Document excerpt -
* begin *

Batman (in production with post 19.07 snapshot) not working under 21.02

We have set of neighborhood mesh networks in reliable production for well over a year, involving 11 Archer C7 v[245] and A7 v5 routers (topology described here). When the existing network, wireless, and firewall configurations (here) are deployed on OpenWRT 21.02, the router goes completely silent and I can only recover using tftp. I do not know why, but /etc/config/network is definitely implicated in whatever the problem is. The existing production platform is OpenWRT snapshot r14277-ff5dd32164 (2020-08-27). The ready-to-build source for this "lucky snapshot" is here, and the builds are here.

This isn't because of the move from swconfig in 19 to DSA in 21?

DSA usually requires a device reset during upgrade.

There is also the new network config syntax where a bridge is defined in two steps: a config device of type bridge, then attaching that bridge to an interface. Before, the bridge property was added directly to the interface.

Also the hardware path of the radio may have changed, if it appears there are no wifi radios at all, confirm that option path is correct.

Flash the pre-built rc3 release onto one and have a look around the default config files.

Thanks for this advice, but I guess I need some hand-holding. Here are some relevant stanzas from rc3's /etc/config/network:

config device
	option name 'br-lan'
	option type 'bridge'
	list ports 'eth0.1'

config interface 'lan'
	option device 'br-lan'
	option proto 'static'
	option ipaddr '192.168.1.1'
	option netmask '255.255.255.0'
	option ip6assign '60'

config device
	option name 'eth0.2'
	option macaddr 'b0:be:76:50:2f:94'

config interface 'wan'
	option device 'eth0.2'
	option proto 'dhcp'

You say "in 2 steps". I see a line "option type bridge" but I don't see 2 devices being bridged. I need the wan interface to bridge eth0.2 and bat0.
I also need the lan interface to bridge eth0.1 and radio1. I suppose there are 4 steps involved in accomplishing those two agenda items. What, exactly, are the 4 steps?

Is the swconfig (config switch_vlan) stuff still in there? Because I haven't loaded 21.02 onto my A7 to see if it is DSA or not.

Attaching a wifi AP to br-lan is the same as it always was, just put option network lan in the /etc/config/wireless. That would also be in the default configuration you only need to enable the radio.

Now as far as wan you'd need to make an config device (type bridge) called br-wan containing eth0.2 and bat0. Or if you don't want to bridge the wan out to an Ethernet port you could just replace eth0.2 with bat0 in the non-bridge wan.

Again, thanks for the advice, but I'm still confused.

You say: Is the swconfig (config switch_vlan) stuff still in there?
Where is "there"?
Why do you ask?

You say: Attaching a wifi AP to br-lan is the same as it always was, just put option network lan` in the /etc/config/wireless.

* end *

Target pointing data
* begin *

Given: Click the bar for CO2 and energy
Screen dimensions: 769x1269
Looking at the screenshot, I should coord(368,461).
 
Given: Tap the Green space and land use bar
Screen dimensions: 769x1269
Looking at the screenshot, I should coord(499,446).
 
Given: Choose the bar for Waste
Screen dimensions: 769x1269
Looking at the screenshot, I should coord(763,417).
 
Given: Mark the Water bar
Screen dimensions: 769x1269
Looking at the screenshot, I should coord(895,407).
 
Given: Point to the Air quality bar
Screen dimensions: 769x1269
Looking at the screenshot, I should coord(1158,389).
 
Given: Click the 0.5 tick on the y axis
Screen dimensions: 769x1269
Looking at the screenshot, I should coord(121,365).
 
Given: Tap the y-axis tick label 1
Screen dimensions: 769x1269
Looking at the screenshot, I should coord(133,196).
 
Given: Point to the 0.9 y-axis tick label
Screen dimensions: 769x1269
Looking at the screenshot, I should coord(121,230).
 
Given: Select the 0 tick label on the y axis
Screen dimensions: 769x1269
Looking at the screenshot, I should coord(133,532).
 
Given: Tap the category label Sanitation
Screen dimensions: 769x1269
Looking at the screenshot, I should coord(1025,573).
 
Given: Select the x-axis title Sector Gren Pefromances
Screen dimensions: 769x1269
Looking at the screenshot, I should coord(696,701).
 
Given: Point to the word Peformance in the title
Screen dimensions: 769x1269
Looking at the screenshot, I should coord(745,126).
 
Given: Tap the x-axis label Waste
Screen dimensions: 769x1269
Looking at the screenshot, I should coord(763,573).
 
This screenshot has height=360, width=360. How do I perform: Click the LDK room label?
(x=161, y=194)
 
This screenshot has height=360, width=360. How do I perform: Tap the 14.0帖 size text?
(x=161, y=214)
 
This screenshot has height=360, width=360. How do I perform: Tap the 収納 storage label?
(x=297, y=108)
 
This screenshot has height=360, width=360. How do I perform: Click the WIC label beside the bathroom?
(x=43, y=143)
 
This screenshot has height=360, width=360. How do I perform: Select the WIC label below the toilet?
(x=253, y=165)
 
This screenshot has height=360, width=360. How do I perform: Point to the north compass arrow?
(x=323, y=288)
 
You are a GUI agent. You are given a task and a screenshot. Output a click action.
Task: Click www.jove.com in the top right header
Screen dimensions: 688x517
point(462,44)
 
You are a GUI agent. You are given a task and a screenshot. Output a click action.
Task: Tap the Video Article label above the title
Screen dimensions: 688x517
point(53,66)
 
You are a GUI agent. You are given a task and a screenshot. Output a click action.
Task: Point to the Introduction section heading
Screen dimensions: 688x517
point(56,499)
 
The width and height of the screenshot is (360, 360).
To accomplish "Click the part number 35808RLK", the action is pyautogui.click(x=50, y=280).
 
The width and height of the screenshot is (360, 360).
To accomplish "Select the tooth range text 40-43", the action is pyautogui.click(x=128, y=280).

* end *

Goals -
A. According to the OpenWRT forum thread, which snapshot is the existing production platform running?
B. Rewrite the rows starting at the line that contains "14.0帖 size text?" and ending at the line that contains "point(462,44)", with the requests kept in, adding 94 to every coordinate in the answers. Output only those lines.

Solutions -
A. OpenWRT snapshot r14277-ff5dd32164 (2020-08-27).

B.
This screenshot has height=360, width=360. How do I perform: Tap the 14.0帖 size text?
(x=255, y=308)
 
This screenshot has height=360, width=360. How do I perform: Tap the 収納 storage label?
(x=391, y=202)
 
This screenshot has height=360, width=360. How do I perform: Click the WIC label beside the bathroom?
(x=137, y=237)
 
This screenshot has height=360, width=360. How do I perform: Select the WIC label below the toilet?
(x=347, y=259)
 
This screenshot has height=360, width=360. How do I perform: Point to the north compass arrow?
(x=417, y=382)
 
You are a GUI agent. You are given a task and a screenshot. Output a click action.
Task: Click www.jove.com in the top right header
Screen dimensions: 688x517
point(556,138)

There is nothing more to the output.